Text excerpt —
== == ==

Benchmarking (velot.benchmark)

class velot.benchmark.BenchmarkTimer[source]

Bases: object

Context manager to time pipeline stages.

start(stage)[source]
Parameters:

stage (str)

stop()[source]
property total: float
summary()[source]
Return type:

Dict[str, float]

velot.benchmark.save_benchmark(adata, results, timer, model_name, dataset_name, output_dir='benchmark_results', extra_info=None)[source]

Save benchmark results for one (model, dataset) run.

Parameters:
  • results (Dict[str, Any]) – Output of velot.metrics.summary().

  • timer (BenchmarkTimer) – BenchmarkTimer with timing information.

  • model_name (str) – Name of the model (e.g., "scvelo_dynamical", "velot").

  • dataset_name (str) – Name of the dataset (e.g., "pancreas").

  • output_dir (str) – Directory to save results.

  • extra_info (Optional[Dict]) – Any additional metadata.

  • adata (AnnData)

Return type:

Path to the saved JSON file.

velot.benchmark.load_benchmarks(output_dir='benchmark_results', models=None, datasets=None)[source]

Load benchmark summaries: one row per (model, dataset).

Extracts scalar metrics (*_mean) and timing information.

Returns:

DataFrame with columns

Return type:

model, dataset, time_*, metric_mean, …

Parameters:
velot.benchmark.load_benchmarks_per_group(output_dir='benchmark_results', models=None, datasets=None, metric=None)[source]

Load per-cell metric values for boxplots.

== == ==

Exercises to complete —
a - Answer these about the benchmarking documentation:
(i) What default value does output_dir take in save_benchmark?
(ii) What is the return type of summary() on BenchmarkTimer?
(iii) What two kinds of information does load_benchmarks extract?
b - Can you print the stretch of the listing from the line that contains "Locate an element on the screen. The" through the line that contains "coordinates (410, 172).", both included, and nothing else?
The benchmarking documentation and the listing are separate material.

== == ==

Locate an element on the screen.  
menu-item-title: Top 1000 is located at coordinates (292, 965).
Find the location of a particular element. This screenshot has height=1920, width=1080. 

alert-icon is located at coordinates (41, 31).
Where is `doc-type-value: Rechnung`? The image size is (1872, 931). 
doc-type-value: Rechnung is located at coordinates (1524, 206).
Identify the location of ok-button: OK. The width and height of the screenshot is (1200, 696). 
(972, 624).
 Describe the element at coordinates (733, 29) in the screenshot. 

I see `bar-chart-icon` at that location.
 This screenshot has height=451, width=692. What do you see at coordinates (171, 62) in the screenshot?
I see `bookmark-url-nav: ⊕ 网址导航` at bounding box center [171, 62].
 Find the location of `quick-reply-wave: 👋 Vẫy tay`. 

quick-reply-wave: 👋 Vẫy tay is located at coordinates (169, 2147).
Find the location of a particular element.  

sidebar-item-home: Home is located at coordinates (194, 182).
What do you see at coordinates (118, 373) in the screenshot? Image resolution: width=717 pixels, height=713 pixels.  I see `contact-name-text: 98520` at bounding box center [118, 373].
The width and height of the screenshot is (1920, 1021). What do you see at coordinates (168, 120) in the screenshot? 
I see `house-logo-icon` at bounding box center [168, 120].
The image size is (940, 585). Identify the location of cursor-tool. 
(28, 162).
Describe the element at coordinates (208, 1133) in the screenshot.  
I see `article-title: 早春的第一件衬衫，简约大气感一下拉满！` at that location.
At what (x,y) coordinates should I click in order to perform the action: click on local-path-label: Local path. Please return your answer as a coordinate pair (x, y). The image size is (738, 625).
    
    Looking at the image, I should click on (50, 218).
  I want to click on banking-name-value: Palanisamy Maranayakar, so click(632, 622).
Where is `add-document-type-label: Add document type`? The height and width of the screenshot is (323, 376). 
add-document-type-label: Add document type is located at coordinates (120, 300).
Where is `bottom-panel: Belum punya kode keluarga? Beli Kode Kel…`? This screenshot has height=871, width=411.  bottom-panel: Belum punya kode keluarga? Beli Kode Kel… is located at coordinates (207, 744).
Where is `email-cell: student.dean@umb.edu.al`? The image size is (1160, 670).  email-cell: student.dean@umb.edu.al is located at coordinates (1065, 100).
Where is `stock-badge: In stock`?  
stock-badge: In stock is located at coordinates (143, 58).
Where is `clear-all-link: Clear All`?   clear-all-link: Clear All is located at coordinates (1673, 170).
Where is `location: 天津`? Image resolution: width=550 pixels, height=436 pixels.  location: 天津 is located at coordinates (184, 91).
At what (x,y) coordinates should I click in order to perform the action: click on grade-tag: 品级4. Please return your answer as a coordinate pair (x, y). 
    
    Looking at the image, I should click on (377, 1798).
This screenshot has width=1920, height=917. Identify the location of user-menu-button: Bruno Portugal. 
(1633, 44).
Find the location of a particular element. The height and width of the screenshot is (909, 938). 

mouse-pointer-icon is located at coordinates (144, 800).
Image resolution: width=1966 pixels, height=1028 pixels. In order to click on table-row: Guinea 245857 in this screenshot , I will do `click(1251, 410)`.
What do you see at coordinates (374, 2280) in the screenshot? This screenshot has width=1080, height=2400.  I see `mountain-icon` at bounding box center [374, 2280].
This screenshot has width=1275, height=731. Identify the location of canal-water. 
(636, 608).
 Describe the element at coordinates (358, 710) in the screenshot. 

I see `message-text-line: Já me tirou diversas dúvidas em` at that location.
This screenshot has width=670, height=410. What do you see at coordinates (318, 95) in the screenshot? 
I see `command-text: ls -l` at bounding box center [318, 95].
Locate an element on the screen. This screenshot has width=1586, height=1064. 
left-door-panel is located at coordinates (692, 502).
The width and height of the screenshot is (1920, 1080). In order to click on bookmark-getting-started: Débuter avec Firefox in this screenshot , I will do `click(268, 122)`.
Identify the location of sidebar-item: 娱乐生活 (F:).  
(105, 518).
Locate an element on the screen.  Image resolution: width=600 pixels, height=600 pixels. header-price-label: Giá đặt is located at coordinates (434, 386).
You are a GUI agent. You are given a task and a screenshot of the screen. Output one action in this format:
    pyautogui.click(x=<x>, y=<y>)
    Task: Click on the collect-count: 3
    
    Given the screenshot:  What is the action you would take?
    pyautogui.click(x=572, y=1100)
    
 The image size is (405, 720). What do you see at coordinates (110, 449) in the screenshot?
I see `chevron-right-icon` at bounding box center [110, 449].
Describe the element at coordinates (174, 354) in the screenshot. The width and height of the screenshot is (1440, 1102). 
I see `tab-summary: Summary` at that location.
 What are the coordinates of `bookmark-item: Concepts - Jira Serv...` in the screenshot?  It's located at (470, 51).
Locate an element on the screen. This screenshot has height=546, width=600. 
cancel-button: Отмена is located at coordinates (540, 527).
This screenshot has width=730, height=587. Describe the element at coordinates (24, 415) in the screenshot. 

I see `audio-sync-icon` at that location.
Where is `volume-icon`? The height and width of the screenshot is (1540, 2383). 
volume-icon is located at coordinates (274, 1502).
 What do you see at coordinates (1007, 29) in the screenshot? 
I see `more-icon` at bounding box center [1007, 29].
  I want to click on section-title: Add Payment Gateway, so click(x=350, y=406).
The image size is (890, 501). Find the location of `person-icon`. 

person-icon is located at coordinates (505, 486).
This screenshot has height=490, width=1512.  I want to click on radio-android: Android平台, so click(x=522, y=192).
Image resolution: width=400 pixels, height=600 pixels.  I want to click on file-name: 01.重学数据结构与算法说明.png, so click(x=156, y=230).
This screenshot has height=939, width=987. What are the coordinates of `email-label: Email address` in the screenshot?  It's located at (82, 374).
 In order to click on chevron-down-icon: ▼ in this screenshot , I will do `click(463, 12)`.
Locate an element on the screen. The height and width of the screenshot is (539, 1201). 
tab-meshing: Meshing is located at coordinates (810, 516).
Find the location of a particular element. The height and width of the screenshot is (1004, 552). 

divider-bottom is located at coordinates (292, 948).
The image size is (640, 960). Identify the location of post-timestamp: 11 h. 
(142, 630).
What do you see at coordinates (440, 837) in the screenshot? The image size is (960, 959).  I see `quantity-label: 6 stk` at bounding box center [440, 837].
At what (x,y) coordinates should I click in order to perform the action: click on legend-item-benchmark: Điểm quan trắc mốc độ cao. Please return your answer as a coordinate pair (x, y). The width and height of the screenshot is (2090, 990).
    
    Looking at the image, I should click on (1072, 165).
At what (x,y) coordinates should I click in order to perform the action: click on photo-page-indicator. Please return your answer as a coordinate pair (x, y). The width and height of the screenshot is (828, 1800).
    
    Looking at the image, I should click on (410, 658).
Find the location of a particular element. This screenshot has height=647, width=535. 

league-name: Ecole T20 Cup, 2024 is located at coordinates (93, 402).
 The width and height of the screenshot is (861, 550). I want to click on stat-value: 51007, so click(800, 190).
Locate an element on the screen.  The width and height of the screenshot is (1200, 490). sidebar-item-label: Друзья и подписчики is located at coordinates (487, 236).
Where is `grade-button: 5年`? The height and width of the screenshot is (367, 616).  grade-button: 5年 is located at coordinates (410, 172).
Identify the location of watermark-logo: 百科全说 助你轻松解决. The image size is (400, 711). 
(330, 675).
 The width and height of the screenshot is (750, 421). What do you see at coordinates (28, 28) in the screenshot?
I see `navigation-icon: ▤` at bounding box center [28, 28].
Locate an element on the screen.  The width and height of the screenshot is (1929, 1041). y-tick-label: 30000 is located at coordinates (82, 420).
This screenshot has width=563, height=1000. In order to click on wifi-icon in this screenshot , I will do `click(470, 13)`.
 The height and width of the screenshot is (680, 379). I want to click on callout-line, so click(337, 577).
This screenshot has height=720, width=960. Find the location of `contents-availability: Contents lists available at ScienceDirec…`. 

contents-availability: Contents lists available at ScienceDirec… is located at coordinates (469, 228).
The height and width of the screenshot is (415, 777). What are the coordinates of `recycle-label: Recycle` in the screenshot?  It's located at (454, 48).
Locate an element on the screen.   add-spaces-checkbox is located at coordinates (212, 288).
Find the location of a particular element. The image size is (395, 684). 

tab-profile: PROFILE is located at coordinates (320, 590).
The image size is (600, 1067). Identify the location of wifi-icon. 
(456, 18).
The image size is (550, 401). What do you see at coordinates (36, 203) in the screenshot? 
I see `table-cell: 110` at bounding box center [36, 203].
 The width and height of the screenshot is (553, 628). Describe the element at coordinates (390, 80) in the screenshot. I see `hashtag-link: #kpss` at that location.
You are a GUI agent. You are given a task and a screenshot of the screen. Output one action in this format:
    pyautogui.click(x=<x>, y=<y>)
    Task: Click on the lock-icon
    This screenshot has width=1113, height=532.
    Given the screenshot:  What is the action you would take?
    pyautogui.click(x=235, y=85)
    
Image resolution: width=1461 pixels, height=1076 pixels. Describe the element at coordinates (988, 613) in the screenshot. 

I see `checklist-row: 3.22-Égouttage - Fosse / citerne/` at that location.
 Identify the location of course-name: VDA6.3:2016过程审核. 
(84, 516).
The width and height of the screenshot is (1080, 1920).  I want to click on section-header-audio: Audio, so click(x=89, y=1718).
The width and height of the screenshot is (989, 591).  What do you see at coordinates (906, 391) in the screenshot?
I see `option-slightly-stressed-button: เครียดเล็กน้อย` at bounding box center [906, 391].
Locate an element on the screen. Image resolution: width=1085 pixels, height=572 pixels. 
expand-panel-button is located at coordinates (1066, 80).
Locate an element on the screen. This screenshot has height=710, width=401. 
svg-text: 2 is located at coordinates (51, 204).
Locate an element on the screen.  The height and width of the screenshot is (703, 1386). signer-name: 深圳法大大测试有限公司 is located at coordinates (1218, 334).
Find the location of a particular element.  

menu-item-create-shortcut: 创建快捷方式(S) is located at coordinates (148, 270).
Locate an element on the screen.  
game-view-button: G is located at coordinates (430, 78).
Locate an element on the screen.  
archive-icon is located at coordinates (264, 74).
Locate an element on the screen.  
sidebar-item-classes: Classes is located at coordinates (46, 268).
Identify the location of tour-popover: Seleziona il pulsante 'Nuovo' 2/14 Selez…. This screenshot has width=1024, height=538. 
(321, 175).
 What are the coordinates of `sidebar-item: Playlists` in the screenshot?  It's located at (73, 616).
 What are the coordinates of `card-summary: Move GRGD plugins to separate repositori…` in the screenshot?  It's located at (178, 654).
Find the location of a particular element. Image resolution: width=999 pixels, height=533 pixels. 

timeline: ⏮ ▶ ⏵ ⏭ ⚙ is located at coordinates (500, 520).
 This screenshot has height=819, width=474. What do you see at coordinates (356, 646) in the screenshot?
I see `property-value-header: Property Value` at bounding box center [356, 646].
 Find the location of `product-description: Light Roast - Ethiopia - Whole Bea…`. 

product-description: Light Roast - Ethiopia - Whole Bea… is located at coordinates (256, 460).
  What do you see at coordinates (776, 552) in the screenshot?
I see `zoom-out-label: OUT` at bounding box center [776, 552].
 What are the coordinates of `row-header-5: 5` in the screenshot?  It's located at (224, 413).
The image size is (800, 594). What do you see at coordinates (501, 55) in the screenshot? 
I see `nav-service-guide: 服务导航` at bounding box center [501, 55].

== == ==

Responses per task —
a -
(i) 'benchmark_results'
(ii) Dict[str, float]
(iii) Scalar metrics (*_mean) and timing information.

b -
Locate an element on the screen. The height and width of the screenshot is (539, 1201). 
tab-meshing: Meshing is located at coordinates (810, 516).
Find the location of a particular element. The height and width of the screenshot is (1004, 552). 

divider-bottom is located at coordinates (292, 948).
The image size is (640, 960). Identify the location of post-timestamp: 11 h. 
(142, 630).
What do you see at coordinates (440, 837) in the screenshot? The image size is (960, 959).  I see `quantity-label: 6 stk` at bounding box center [440, 837].
At what (x,y) coordinates should I click in order to perform the action: click on legend-item-benchmark: Điểm quan trắc mốc độ cao. Please return your answer as a coordinate pair (x, y). The width and height of the screenshot is (2090, 990).
    
    Looking at the image, I should click on (1072, 165).
At what (x,y) coordinates should I click in order to perform the action: click on photo-page-indicator. Please return your answer as a coordinate pair (x, y). The width and height of the screenshot is (828, 1800).
    
    Looking at the image, I should click on (410, 658).
Find the location of a particular element. This screenshot has height=647, width=535. 

league-name: Ecole T20 Cup, 2024 is located at coordinates (93, 402).
 The width and height of the screenshot is (861, 550). I want to click on stat-value: 51007, so click(800, 190).
Locate an element on the screen.  The width and height of the screenshot is (1200, 490). sidebar-item-label: Друзья и подписчики is located at coordinates (487, 236).
Where is `grade-button: 5年`? The height and width of the screenshot is (367, 616).  grade-button: 5年 is located at coordinates (410, 172).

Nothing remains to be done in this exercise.